→ **Exercise**
Condense the paragraph beginning "There is an expected rise" from the polar seas text into one shorter sentence that keeps its main facts.

→ **Passage to read**

((

The polar seas play an important role in the global climate:
- Carbon export/carbon sequestration: Effects concentration of carbon dioxide in the Earth's atmosphere.
- Dimethylsulfoniopropionate (DMSP/DMS) production: DMSP/DMS serves as the nucleus in cloud formation and changes the regional albedo and precipitation.
- Earth's energy budget: clouds increase albedo, sea-ice increases albedo, ice shelves increase albedo etc.
- Formation of deep and bottom waters: the polar areas are the source of ocean deep and bottom cold waters. Due to the sinking of cold and dense saline waters near Greenland, and at the Antarctic Convergence, among other sites, the global ocean circulation is maintained.

Models predict a latitudinal effect in response to climate change. These would be expected to be first obvious in polar and subpolar regions. The decline of arctic ocean summer ice coverage was assumed to be one such sign, however, the reversal of that trend leaves the question open as the origins of the now reversed 30 year trend. In 1979, the cover of Time magazine was illustrated with an image of arctic ice covering and expanding BEYOND the arctic basin, opinion seems to have little value. Real data reveal the trend of ice coverage to be on the increase. If this increase will continue, only time will tell. Developed nations ceased the production and use of chlorofluorocarbons and the atmospheric abundance and consequent ozone depletion are generally on the decrease. ozone hole Breaking-off of polar ice shelves is a continuing process with increases in Western Antarctica balanced by decreases in Eastern Antarctica. Careful study has revealed that the volume of ice in Western Antarctica was incorrectly estimated and shows no significant change attributable to climate change over the observation period.

== Characteristics ==
Extreme oscillations in irradiance occur in these regions, for months it may be totally dark (in winter) or light (in summer). Because of the existence of polar ice, surface reflectance of sunlight is very high. In addition the solar angle are relatively quite low. So less light can penetrate into water and becomes bio available to the plants in polar water under the ice cover. Water temperatures are low, but do not change much seasonally. The low temperature and low available high irradiance together limit primary production. Major nutrients (N, P, Si) are often not limiting primary production. Blooming of Phytoplankton happens in summer, because of the decreased salinity (sea ice melt-water), lower mixing, higher stratification, higher temperature and more bio available light.

Ice is very important in structuring environment. It regulates the physics, chemistry and biology of the water column, air-sea exchange, and is also an important habitat.

== Development ==
There is an expected rise in the exploration and development of the Polar Seas due to an increasing demand for fuel and commodities. The emergence of China and India's economy is considered one of the main drivers of this phenomenon due to an unprecedented appetite for raw materials and fuel.

))

→ **Data excerpts**
((

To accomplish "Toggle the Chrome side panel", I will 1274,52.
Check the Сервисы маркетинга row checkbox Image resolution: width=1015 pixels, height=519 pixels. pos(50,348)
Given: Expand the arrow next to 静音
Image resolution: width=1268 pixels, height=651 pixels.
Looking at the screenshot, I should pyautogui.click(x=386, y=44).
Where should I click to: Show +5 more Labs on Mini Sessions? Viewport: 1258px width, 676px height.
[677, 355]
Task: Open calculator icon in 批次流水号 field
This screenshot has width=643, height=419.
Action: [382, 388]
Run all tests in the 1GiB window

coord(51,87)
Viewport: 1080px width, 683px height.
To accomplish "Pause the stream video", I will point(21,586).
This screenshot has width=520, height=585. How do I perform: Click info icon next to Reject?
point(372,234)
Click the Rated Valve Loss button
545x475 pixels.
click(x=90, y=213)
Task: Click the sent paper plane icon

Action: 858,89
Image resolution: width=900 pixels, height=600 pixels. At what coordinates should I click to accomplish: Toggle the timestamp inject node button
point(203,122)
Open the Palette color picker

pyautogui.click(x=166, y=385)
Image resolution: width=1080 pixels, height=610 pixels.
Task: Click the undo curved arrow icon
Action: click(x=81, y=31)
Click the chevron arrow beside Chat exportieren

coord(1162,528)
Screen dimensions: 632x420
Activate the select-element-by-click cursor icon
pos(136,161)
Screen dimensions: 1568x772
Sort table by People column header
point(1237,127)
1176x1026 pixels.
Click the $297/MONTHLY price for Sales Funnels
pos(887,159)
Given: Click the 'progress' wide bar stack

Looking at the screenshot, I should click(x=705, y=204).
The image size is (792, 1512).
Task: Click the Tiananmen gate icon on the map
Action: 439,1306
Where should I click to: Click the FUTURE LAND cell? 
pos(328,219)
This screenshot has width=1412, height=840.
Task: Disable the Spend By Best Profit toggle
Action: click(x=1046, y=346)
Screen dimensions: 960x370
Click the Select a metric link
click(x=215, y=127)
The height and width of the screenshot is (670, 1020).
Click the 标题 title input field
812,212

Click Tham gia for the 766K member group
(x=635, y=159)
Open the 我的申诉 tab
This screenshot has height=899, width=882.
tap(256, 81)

))

→ **Response to the task**
Exploration and development of the Polar Seas are expected to grow with rising demand for fuel and commodities, driven largely by the emerging economies of China and India and their appetite for raw materials and fuel.